Please keep pictures out of the copy, and print exactly the lines from the one containing "Task: Click the 导入配置 button" through the end of the records.

....

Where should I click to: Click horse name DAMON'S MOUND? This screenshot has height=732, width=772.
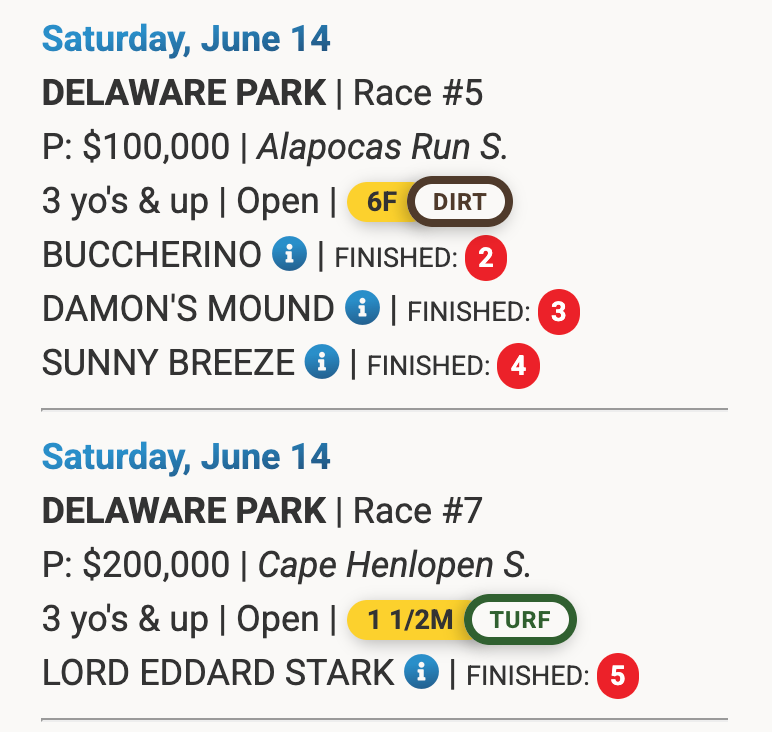click(x=188, y=309)
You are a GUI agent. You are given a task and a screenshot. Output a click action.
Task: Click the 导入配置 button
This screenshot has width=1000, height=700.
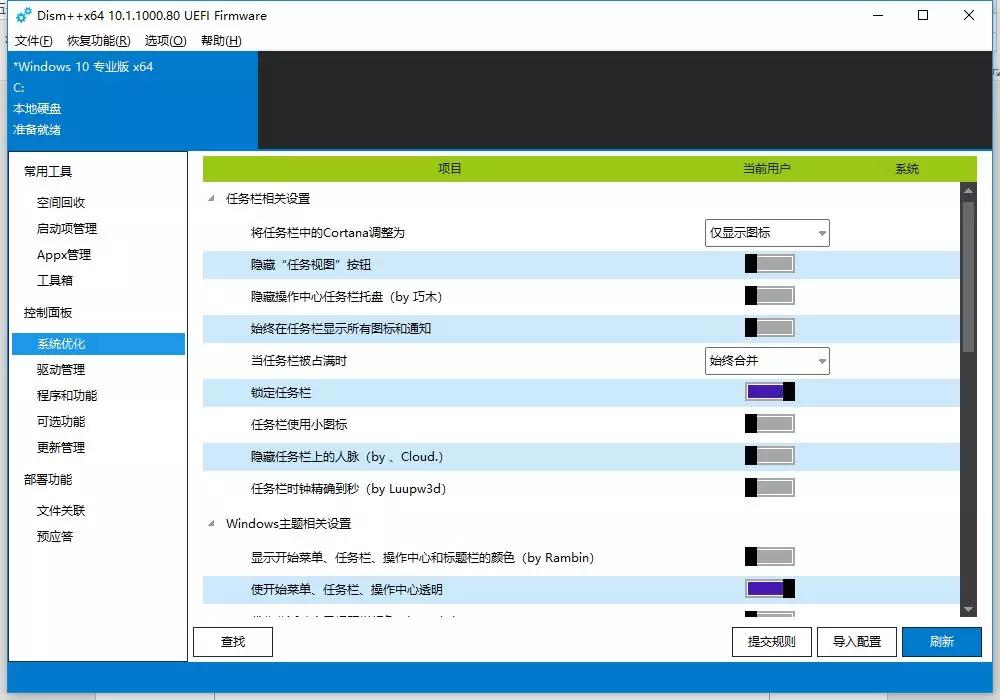(x=857, y=641)
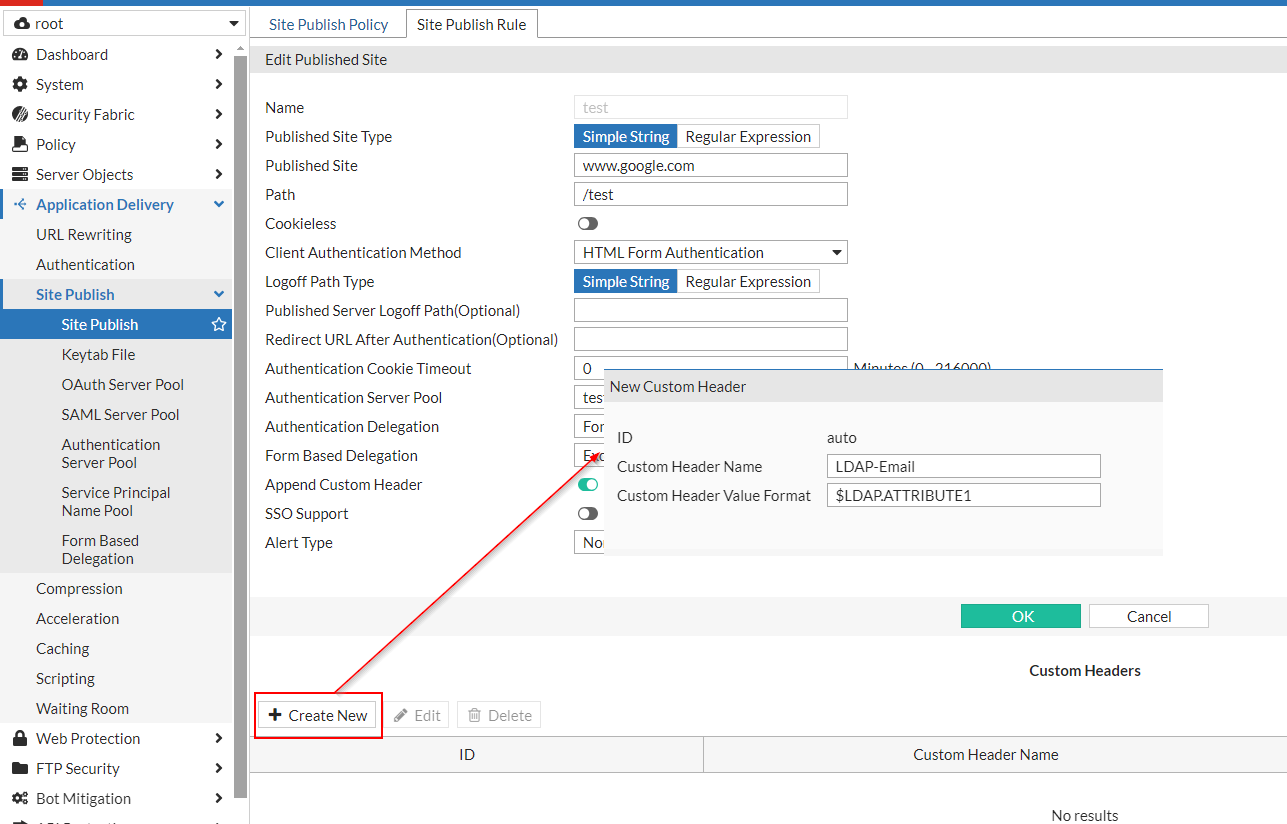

....

Output of the exercise>
Task: Click the 导入配置 button
This screenshot has width=1000, height=700.
(x=857, y=641)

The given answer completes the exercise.